§ **Problem to work on**
Copy the following records word for word, keeping every line as it appears.
----
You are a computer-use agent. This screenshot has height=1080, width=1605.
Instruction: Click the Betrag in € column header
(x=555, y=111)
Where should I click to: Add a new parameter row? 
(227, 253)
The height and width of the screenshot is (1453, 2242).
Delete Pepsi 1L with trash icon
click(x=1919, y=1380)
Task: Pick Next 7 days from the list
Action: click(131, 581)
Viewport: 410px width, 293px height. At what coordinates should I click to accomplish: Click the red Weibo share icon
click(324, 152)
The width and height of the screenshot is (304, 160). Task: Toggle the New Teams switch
----
§ **Solution to this problem**
You are a computer-use agent. This screenshot has height=1080, width=1605.
Instruction: Click the Betrag in € column header
(x=555, y=111)
Where should I click to: Add a new parameter row? 
(227, 253)
The height and width of the screenshot is (1453, 2242).
Delete Pepsi 1L with trash icon
click(x=1919, y=1380)
Task: Pick Next 7 days from the list
Action: click(131, 581)
Viewport: 410px width, 293px height. At what coordinates should I click to accomplish: Click the red Weibo share icon
click(324, 152)
The width and height of the screenshot is (304, 160). Task: Toggle the New Teams switch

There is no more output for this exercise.